I had one of those weeks this week where it felt like I got a lot of work done yet didn’t make much progress in terms of completing M.P. I ended up writing ~40 pages of notes but only made it 4% of way further through the unit Analyzing Functions. 😞 That being said, I started to get much better grasp on Extreme Mean Theorem and began to intuitively understand how it works which I’m happy about! I also got a better feel for derivatives, in general, and got lot of practice working through relatively tough algebra. Overall, although I didn’t make much progress getting through the unit, I’m happy with my effort I put in this week and felt like I learned a lot.

I spent all of this week working on and understanding the differences between “Relative” extrema and “Local” extrema. My understanding of the difference between each type of extrema is that relative extrema look at all the critical points on a function (a.k.a. the points on a the function where the slope equals 0 or the function is undefined) and label/consider them as extrema, whereas local extrema look at a specific interval along a function and check for critical points within that interval AND ALSO take into consideration the end points of the interval to see if the end points are what’re known as absolute minimum points or absolute maximum points (i.e. if the y-value at those points if the greatest- or least-value when comparing them to the y-value of the critical points within that interval). Simple, right?

Here’s a question from my notes that asked me to find the relative maxima point along the function g(x) = -(x + 1)(x – 1)²:

• Steps to solve:
  • Step 1 – Find the derivative:
    • On the first page you’ll see that I found the derivative of g(x) which equals g’(x) = -3x² + 2x + 1
    • Something worth mentioning is that I had to use the chain rule here, then expand the terms (not sure if I’m saying that right) and then add them all together to come up with the derivative.
  • Step 2 – Find the 0’s:
    • On the right side of the second page you can see some funny looking “X”s with numbers above, below, and beside them. This was me trying to factor the derivative -3x² + 2x + 1. To be honest, I forgot how to factor a trinomial with a leading coefficient (in this case, -3) and had to look it up. After looking it up, I remembered I had to find two numbers that multiplied together to equal the product of the coefficients on the first and last terms in the trinomial (top of the X) and add together to equal the second coefficient of the trinomial (bottom of the X). These numbers ended up being 3 and -1.
    • Using the numbers 3x and -1x in place of 2x, I was then able to factor the trinomial to get (-3x – 1) and (x – 1). At the bottom of the second page you can see the algebra I did to conclude that the 0’s were at x = -1/3 and x = 1.
  • Step 3 – Find out where derivative is (+) and (-):
    • On the third page you can see that I made a number line where the critical values x = -1/3 and x = 1 were labelled with a square drawn around them. Since g’(x) = 0 at these x-values, these are the critical points of the function. This means I needed to figure out the slope of the function before and after these points to determine if they were relative maxima or relative minima points.
    • The x-values I used to test if the derivative was (+) or (-) before and after these points were x = -1, x = 0, and x = 2:
      • g’(-1) = -4
        • (Therefore, the function g(x) was decreasing at this point.)
      • g’(0) = 1
        • (Therefore, the function g(x) was increasing at this point.)
      • g’(2) = -7
        • (Therefore, the function g(x) was decreasing at this point.)

-- -- --

> [EXERCISE DIRECTIONS]
Update the study log from "I had one of" up to and including "learned a lot.", and write that passage out again with "Analyzing Functions" changed to "Applying Derivatives". The listing isn't needed for any of this.

-- -- --

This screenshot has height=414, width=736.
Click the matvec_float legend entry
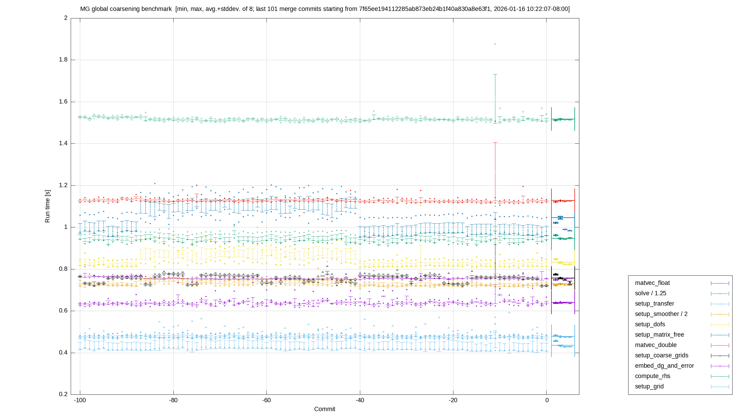(x=682, y=283)
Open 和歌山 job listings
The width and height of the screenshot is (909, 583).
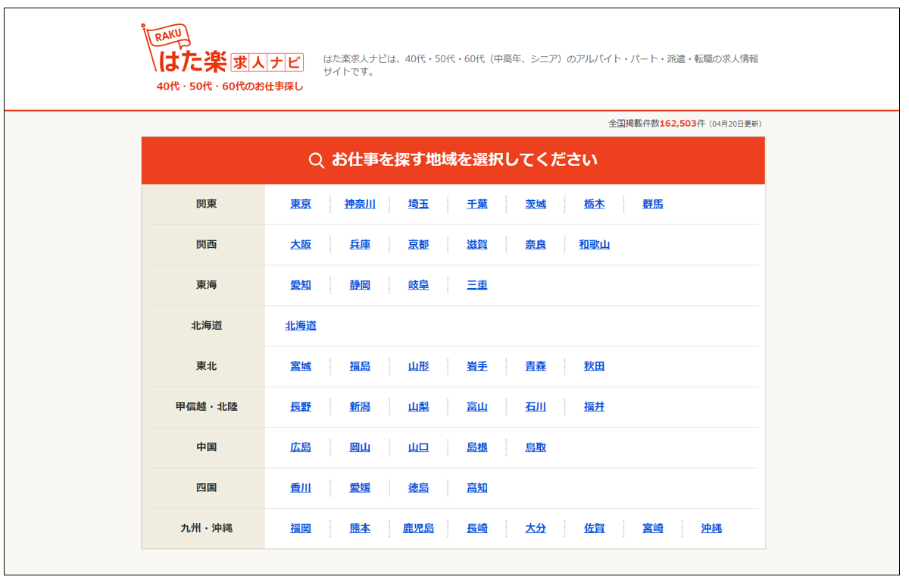click(594, 245)
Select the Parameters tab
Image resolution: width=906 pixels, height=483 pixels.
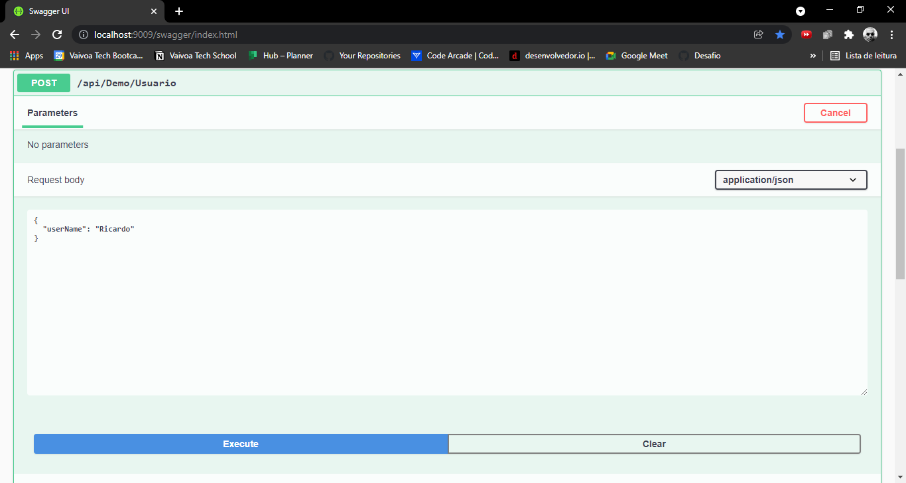(x=52, y=113)
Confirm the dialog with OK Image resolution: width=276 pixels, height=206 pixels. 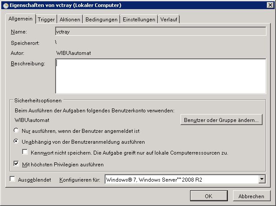click(x=208, y=196)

-- -- --

> [WRITTEN ANSWER]
I had one of those weeks this week where it felt like I got a lot of work done yet didn’t make much progress in terms of completing M.P. I ended up writing ~40 pages of notes but only made it 4% of way further through the unit Applying Derivatives. 😞 That being said, I started to get much better grasp on Extreme Mean Theorem and began to intuitively understand how it works which I’m happy about! I also got a better feel for derivatives, in general, and got lot of practice working through relatively tough algebra. Overall, although I didn’t make much progress getting through the unit, I’m happy with my effort I put in this week and felt like I learned a lot.